Cases in point on programs I know almost nothing about - your point may be well-taken for Washington & Lee (I think it has an innovative third year program), but I'm not so sure it's correct for University of Detroit-Mercy (which I know has an innovative program). UDM got a splash - did it (or will it) actually move up the food chain?

Posted by: Jeff Lipshaw | Sep 3, 2009 1:49:45 PM

When I was a student going from an undergrad engineering curriculum to law school, I noticed that law school gave less feedback and gave it less often than in my prior field. Most education experts say timely feedback is very important for improvement. Yet in most law school classes, the first and only work a student submits is a final exam or a term paper. Writing classes offer some feedback, but still only several times a semester.

Finally, there seems to be an inconsistency between writing instructors on what constitutes the best writing technique, for example, what balance of trade-offs results in the most persuasive argument. Regardless of how many writing classes or law school papers a student writes, it is still quite possible that a law firm supervisor will consider that student's writing skills to be inadequate, until that student learns exactly what techniques the supervisor views as good writing. At a certain level, it seems that some skills are better learned on the job.

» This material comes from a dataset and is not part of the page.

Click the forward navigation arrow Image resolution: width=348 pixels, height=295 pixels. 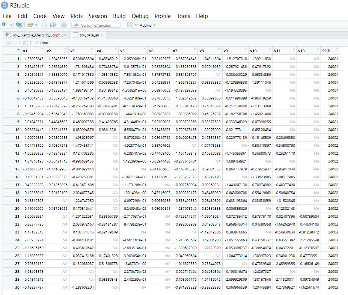point(15,42)
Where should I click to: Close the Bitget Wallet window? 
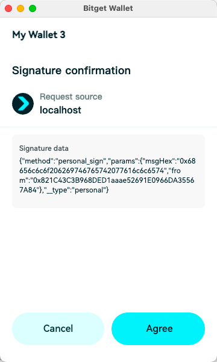8,8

Perhaps the best way law schools could offer more value would be to reduce the length and cost of their programs, so students could start gaining on-the-job experience earlier and incur less debt. Many programs, institutes, and multiple layers of associate/assistant deans could be scaled back. Professors could be asked to teach more than one course so fewer professors would be needed, thus decreasing the cost of operating the law school. Many (non-law) graduate programs charge far lower tuition; students there typically have more close contact with professors.